Welcome back to campus! As we start the fall semester, I write with some reminders of the university's COVID response now that the federal public health emergency has expired in May of 2023.
Here are some of the highlights of the message the COVID Advisory Team sent to all of campus in May 2023:
- Students, faculty, and staff no longer need to report positive tests to the university.
- We are no longer offering isolation housing. If a student tests positive for COVID, we are asking them to stay home, just as they would with any other contagious illness.
- We are no longer providing meal deliveries for students. Students can ask a friend, or if needed wear a mask to get food to go from Goudy.
- We are recommending that all community members stay up to date with their COVID vaccines, but we are not requiring them
- Masks are no longer required in any indoor or outdoor spaces. We encourage people to make whatever masking decisions are best for them.
You may have also heard of the recent increase in COVID nationally and in Oregon.

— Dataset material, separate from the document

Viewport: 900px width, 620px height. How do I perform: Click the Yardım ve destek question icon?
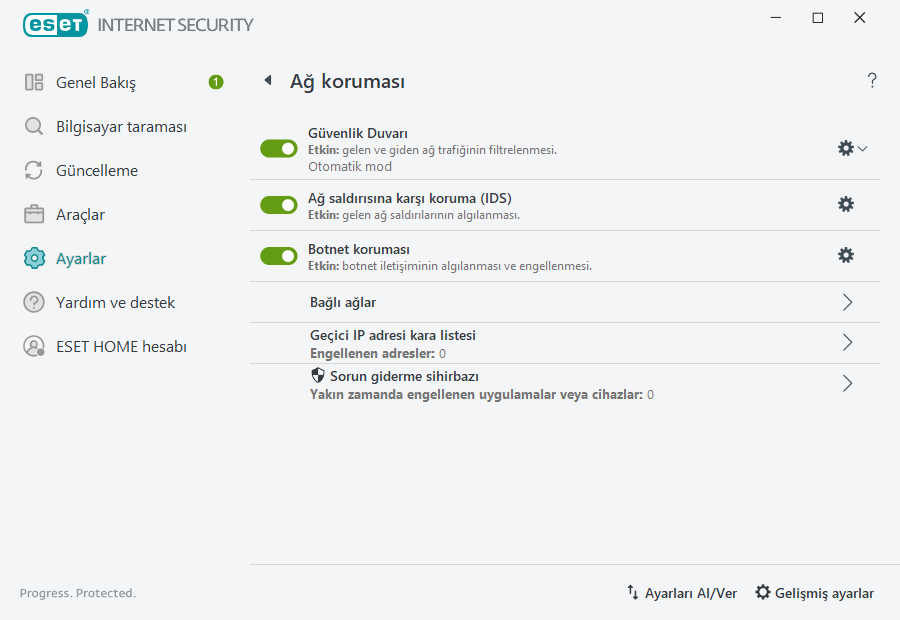tap(33, 302)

In response to these developments, the Oregon Health Authority published an update earlier this month: "New variant, same message." In it, the Oregon State Epidemiologist, Dr. Dean Sidelinger reminds that “This kind of change is normal and expected as the virus that causes COVID-19 continues to evolve. But our message to Oregonians remains the same. Our current tools—vaccinations and well-fitting masks—will continue to protect us." Further, he states "We’ve seen a small increase in the COVID-19 hospitalization rate, in Oregon and the U.S., which is primarily affecting individuals 65 and older. CDC forecasts do not predict a significant increase in COVID-19-related hospitalizations in Oregon in the short term."
What to do if you test positive for COVID
Willamette University will follow the Oregon Health Authority recommendations which state that you stay home until you are fever free for 24 hrs and other COVID-19 symptoms are improving, avoid contact with high-risk individuals like people with immunocompromising conditions for 10 days, and wear a mask through day 10. We encourage you to review the current guidance and make the best decision based on your individual circumstances.
Wishing you the best as we head into the fall semester.